Hans Thoma (2 October 1839 – 7 November 1924) was a German painter.

Biography
Hans Thoma was born on 2 October 1839 in Bernau in the Black Forest, Germany. He was the son of a miller and was trained in the basics of painting by a painter of clock faces. He entered the Karlsruhe Academy in 1859, where he studied under Johann Wilhelm Schirmer and Ludwig des Coudres – the latter of which had a major influence on his career. He subsequently studied and worked, with but indifferent success, in Düsseldorf, Paris, Italy, Munich and Frankfurt, until his reputation became firmly established as the result of an exhibition of some thirty of his paintings in Munich. He died in Karlsruhe in 1924 at the age of 85.

Style

In spite of his studies under various masters, his art has little in common with modern ideas, and is formed partly by his early impressions of the simple idyllic life of his native district, partly by his sympathy with the early German masters, particularly with Albrecht Altdorfer and Lucas Cranach the Elder. In his love of the details of nature, in his precise drawing of outline, and in his predilection for local coloring, he has distinct affinities with the Pre-Raphaelites.

Works

Many of his pictures have found their way into two private collections in Liverpool. A portrait of the artist and two subject pictures, The Guardian of the Valley and Spring Idyll are at the Galerie Neue Meister; Eve in Paradise and The Open Valley at the Städel. Other important pictures of his are Paradise, Christ and Nicodemus, The Flight into Egypt, Charon, Pietà, Adam and Eve, Solitude, Tritons, besides many landscapes and portraits.

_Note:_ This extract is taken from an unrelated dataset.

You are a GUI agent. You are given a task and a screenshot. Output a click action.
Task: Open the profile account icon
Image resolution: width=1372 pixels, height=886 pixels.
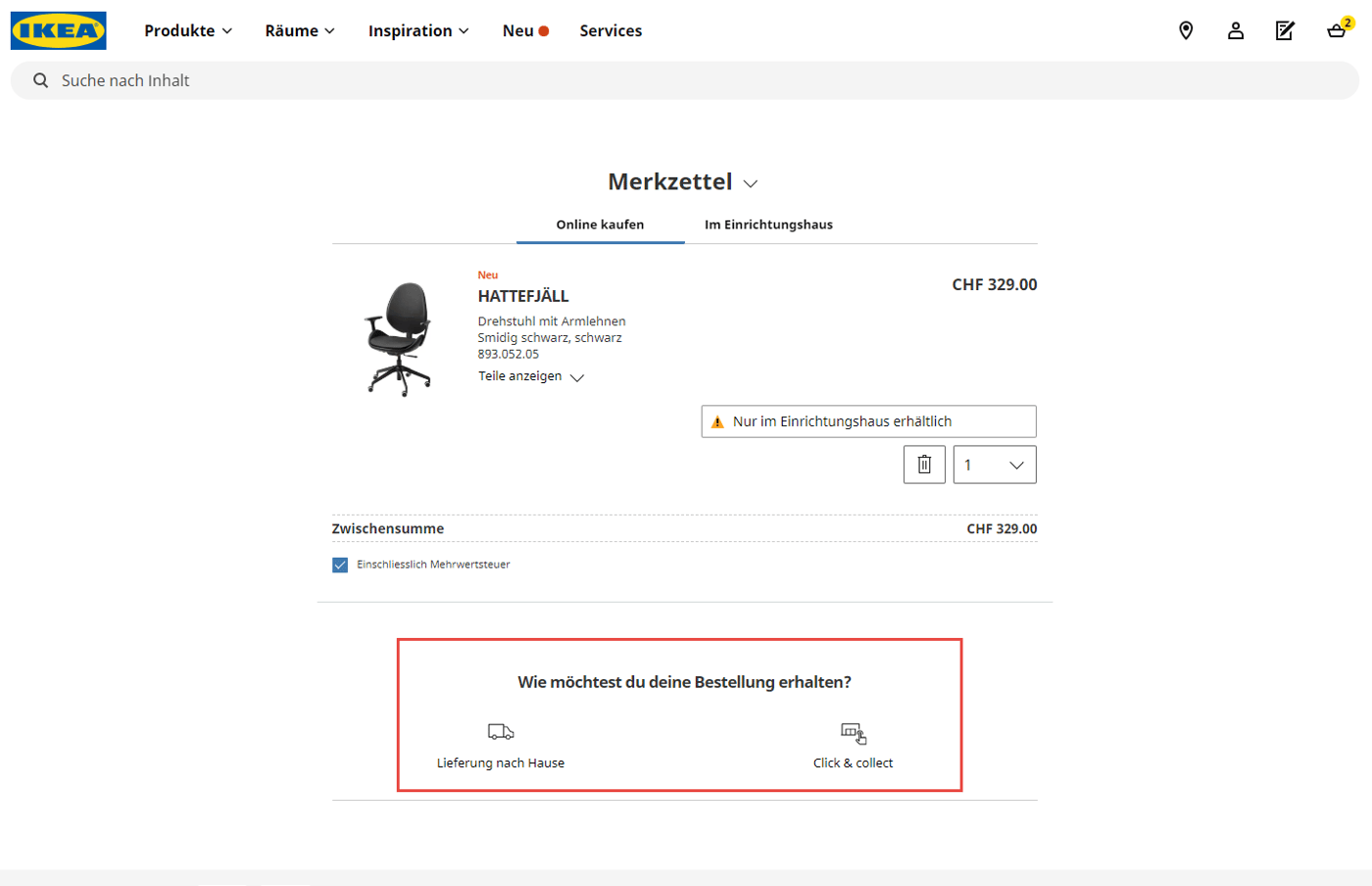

He also produced numerous lithographs and pen drawings, and some decorative mural paintings, notably in a café at Frankfurt, and in the music room of the Alfred Pringsheim house in Munich.

Thoma's artwork was favored by Nazis during the Third Reich 1933-1945 and he was listed among official painters. Artworks acquired for Adolf Hitler's planned Führermuseum in Linz included Badende Jünglinge (bathing boys), looted from the Jewish collector Adolf Bensinger in 1939, and Blick auf Mamolsheim, looted from the Jewish collectors Martin and Florence Flersheim. Other artworks by Thoma that were acquired during the Nazi era from Jewish collectors include “Dusk at Lake Garda”, looted from the Jewish collector Ottmar Strauss, “Springtime in the Mountains/Children’s Dance,” sold under duress in 1938 by Hedwig Ullmann, Sin­nendes Mädchen / Frau mit Schim­mel (‘Pen­sive Girl/Women with White Horse’) (Lost Art-ID 302432) looted from the Jewish art collector Smoschewer in 1939 and The Rhine at Säckingen in the Black Forest formerly owned by Max Emden. The German Lost Art Database lists several paintings by Thoma.

References

External links
German masters of the nineteenth century: paintings and drawings from the Federal Republic of Germany, a full text exhibition catalog from The Metropolitan Museum of Art, which contains material on Hans Thoma (nos. 91–95)

1839 births
1924 deaths
People from Waldshut (district)
People from the Grand Duchy of Baden
19th-century German painters
19th-century German male artists
German male painters
20th-century German painters
20th-century German male artists
Recipients of the Pour le Mérite (civil class)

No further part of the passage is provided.